Chronic Pain, Uncategorized

Where’s the party?

concussedmom

What’s the one party that no one wants to be invited to?  Yup, that’s right. A pity party. When I share about concussions, my spine injuries, or even migraines, its with the intent to further understanding.  True, I want people to understand what I face on a daily basis, but I don’t want pity. I want empathy and understanding. I want people to know that when I am hesitant to make plans, or have to cancel at the last minute due to not feeling well, well, I want them to know it’s the truth and it’s not something I take lightly.

On the flipside, I also want family and friends to recognize that when I DO show up, when I DO accomplish a mundane task like cooking a full meal, attending a friend’s party, or even washing and folding a basket of laundry, it IS a really BIG deal.  Those tasks can be momentous for me on any given day- and more often than I would like, they are out of reach. Think about that. I know no one WANTS to do laundry, and we certainly bemoan the constant question of “What’s for dinner?” But what if you just couldn’t manage those tasks on a regular basis?  What if you had to face your husband, day after day after a full day of work and school, and admit that dinner wasn’t something you had enough energy left to accomplish.
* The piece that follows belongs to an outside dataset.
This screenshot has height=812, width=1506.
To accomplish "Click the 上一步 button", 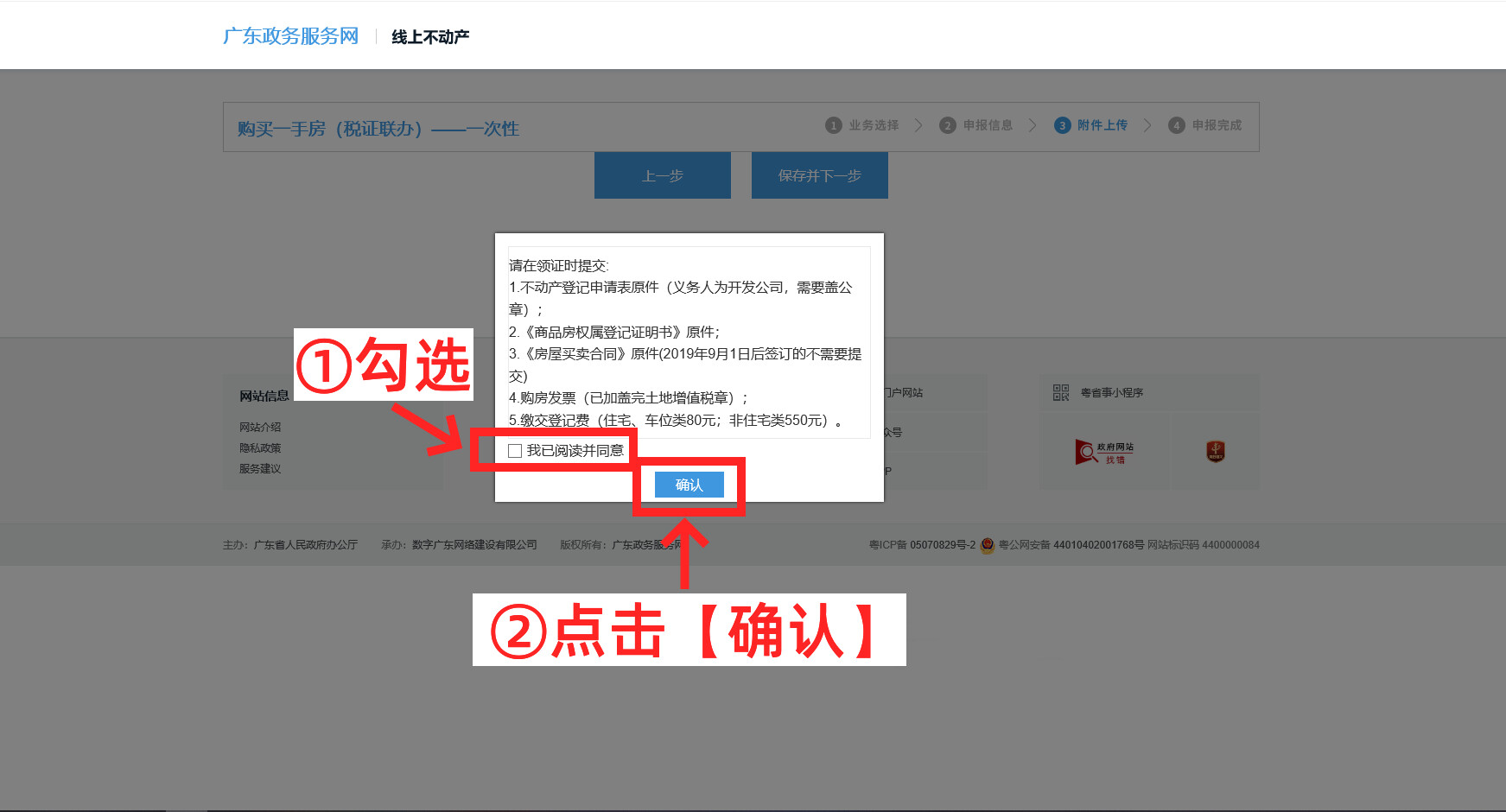I will pos(662,176).
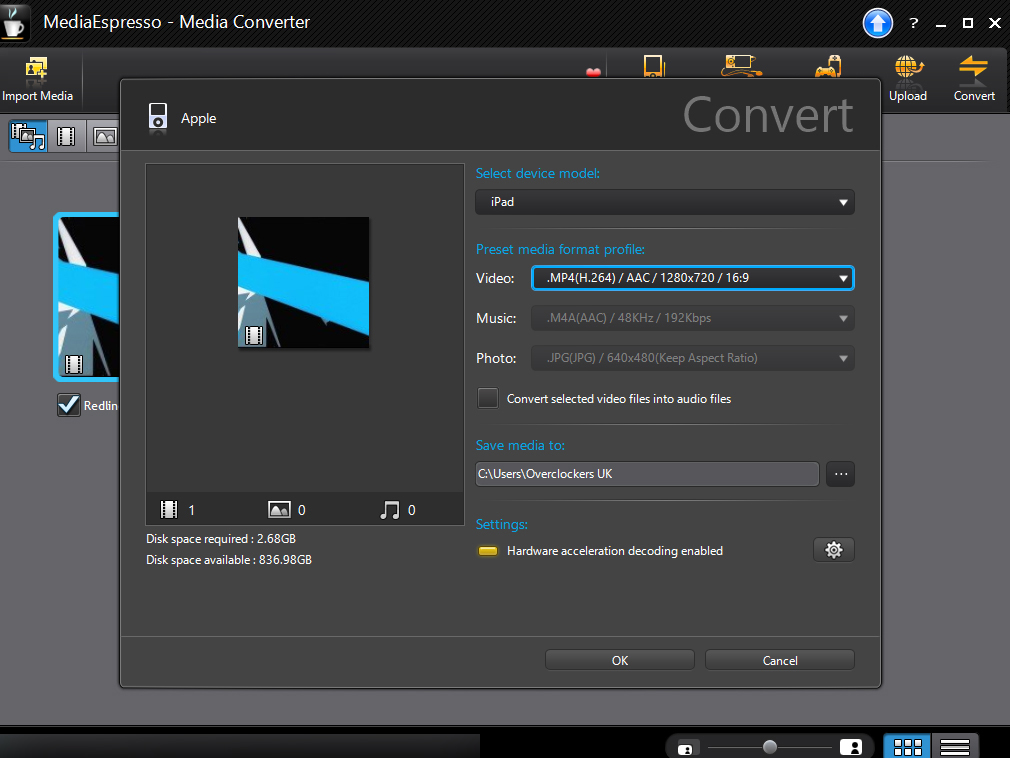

That would frustrate all parties involved.  

The constant challenge for people with chronic illness to complete the mundane tasks of everyday life is not one that too many people recognize unless they have experienced it themselves. Think of how it feels the first week or two after having the flu- how everything is exhausting and takes so.much.extra.energy. Even showering.  That is what it feels like on a regular basis to live with chronic illnesses.

So while I don’t need a parade in my honor when I DO show up at a school event or a party;  I DO want people to recognize how much harder it was for me to accomplish the same tasks that so many take for granted. And ultimately, I want that understanding to motivate others to appreciate their own lives.